Existe, também, o Código de Autorregulamentação Publicitária. As próprias associações envolvidas com a publicidade, no Brasil, estabeleceram suas normas “éticas” de convivência. Em relação ao público infantil, o Código proíbe, por exemplo, que anúncios dirijam apelo imperativo de consumo diretamente à criança. Exige, ainda, respeito a sua dignidade, credulidade e ingenuidade.
O problema gravíssimo que vejo nessas saídas jurídicas é partir do ponto de que, em alguma medida, é possível haver “ética” e “respeito” numa publicidade destinada a uma criança. Que é possível direcionar um comercial ao público infantil sem, com isso, atuar de forma abusiva e antiética.

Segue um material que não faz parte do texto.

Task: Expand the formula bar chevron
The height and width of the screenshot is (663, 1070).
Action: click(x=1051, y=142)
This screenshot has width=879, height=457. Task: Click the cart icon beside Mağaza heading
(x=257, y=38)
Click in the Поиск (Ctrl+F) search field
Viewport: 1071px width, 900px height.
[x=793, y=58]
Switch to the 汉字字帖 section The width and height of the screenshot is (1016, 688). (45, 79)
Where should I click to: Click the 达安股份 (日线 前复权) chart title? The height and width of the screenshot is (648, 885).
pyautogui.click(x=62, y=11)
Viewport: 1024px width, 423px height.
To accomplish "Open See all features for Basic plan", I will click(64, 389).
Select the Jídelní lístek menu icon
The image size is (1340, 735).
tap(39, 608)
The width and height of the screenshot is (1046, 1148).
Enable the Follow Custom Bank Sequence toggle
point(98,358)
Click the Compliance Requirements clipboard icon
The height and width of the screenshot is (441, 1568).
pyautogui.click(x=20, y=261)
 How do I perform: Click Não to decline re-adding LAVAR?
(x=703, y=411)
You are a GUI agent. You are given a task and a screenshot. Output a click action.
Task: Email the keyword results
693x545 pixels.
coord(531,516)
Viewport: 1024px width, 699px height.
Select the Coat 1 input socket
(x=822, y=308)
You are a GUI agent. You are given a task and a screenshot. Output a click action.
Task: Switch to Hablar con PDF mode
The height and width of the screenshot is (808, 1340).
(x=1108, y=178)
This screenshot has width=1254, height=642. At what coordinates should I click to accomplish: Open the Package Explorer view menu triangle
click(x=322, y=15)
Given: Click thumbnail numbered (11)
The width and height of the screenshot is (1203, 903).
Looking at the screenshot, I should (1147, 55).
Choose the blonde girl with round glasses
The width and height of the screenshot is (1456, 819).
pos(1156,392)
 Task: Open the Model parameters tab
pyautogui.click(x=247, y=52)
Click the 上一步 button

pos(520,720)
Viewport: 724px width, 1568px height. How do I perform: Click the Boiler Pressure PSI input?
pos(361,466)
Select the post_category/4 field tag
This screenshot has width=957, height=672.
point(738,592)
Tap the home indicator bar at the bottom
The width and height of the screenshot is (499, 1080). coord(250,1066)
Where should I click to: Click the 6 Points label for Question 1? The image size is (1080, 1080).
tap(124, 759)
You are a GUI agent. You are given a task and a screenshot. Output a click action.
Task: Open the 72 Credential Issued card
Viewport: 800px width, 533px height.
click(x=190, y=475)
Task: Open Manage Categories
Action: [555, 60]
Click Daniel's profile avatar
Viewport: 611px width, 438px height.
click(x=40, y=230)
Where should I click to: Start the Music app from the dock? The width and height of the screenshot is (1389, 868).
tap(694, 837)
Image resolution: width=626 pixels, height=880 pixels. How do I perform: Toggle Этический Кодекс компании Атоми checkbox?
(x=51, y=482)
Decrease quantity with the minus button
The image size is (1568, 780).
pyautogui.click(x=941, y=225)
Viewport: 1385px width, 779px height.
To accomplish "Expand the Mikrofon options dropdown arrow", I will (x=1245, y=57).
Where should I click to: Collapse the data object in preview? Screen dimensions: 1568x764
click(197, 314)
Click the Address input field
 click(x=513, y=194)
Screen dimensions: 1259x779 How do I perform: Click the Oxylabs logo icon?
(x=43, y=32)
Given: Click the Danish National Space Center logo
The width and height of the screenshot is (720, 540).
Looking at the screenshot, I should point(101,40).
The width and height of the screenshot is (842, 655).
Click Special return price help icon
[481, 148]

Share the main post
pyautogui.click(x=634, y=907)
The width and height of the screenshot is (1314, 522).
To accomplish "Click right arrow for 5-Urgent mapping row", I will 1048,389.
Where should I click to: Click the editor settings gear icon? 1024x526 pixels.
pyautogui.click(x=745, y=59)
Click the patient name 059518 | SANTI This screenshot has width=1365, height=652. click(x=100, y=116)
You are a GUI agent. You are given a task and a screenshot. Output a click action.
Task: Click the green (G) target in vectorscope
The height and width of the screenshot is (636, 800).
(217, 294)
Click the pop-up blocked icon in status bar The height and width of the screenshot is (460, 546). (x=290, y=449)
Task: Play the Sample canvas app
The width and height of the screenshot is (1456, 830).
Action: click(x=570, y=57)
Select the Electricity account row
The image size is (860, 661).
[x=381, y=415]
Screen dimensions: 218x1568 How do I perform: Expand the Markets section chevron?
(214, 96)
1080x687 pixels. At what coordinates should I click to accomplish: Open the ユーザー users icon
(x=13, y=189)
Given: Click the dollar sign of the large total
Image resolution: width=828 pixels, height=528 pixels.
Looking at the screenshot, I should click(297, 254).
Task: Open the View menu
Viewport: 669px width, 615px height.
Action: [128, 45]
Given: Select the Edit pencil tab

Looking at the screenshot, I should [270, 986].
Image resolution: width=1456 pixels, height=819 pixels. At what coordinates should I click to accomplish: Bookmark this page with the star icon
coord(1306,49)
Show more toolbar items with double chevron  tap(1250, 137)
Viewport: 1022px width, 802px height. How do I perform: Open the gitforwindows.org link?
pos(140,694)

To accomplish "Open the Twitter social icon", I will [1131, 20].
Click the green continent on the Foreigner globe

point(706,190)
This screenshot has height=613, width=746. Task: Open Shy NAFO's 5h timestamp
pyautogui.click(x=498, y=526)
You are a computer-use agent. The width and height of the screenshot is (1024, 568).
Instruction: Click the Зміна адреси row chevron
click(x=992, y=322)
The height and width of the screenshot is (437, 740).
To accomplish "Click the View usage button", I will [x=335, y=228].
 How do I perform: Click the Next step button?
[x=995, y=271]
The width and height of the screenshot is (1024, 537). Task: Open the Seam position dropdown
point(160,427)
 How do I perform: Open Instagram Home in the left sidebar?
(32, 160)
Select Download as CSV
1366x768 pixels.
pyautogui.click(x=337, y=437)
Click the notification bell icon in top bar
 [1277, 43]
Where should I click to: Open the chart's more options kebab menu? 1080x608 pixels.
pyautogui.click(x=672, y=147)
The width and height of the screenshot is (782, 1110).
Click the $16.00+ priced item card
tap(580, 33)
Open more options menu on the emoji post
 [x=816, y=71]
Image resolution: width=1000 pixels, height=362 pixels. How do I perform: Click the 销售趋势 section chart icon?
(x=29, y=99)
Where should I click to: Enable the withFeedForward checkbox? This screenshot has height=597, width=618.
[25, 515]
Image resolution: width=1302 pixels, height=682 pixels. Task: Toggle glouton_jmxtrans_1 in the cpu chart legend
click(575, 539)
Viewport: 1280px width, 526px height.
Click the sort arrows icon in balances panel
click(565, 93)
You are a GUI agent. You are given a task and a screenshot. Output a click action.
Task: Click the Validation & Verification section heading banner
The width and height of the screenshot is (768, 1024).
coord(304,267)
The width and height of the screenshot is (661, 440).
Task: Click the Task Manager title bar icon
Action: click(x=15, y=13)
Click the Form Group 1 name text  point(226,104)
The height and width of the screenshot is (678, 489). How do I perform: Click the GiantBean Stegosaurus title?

Algo mais ou menos assim: publicitários e empresários, vocês podem, sim, estimular o consumo numa criança de 5 anos! Podem, sim, criar necessidades nela, sugestionando-a a desejar seu produto e a querer tê-lo porque o personagem do desenho também tem! Mas, tomem cuidado, viu! Sejam legais. Façam isso de maneira responsável!
Pensei, é claro, contra tudo isso, no caminho complicado que se impõe à educação, ela também um serviço à venda no mercado, inserida na lógica de consumo. Fica muito difícil formar cidadãos, a partir de relações desumanizadas e mercantilizadas, disciplinadas pelo Código de Defesa do Consumidor e afundadas nessa antiética publicitária.
Pensei, enfim, que, talvez seja só preocupação de comunista esquerdopata. Melhor é consumir um trago de alegria. Acreditar que está tudo certo e que tudo podemos, como na propaganda de cerveja, carro ou banco.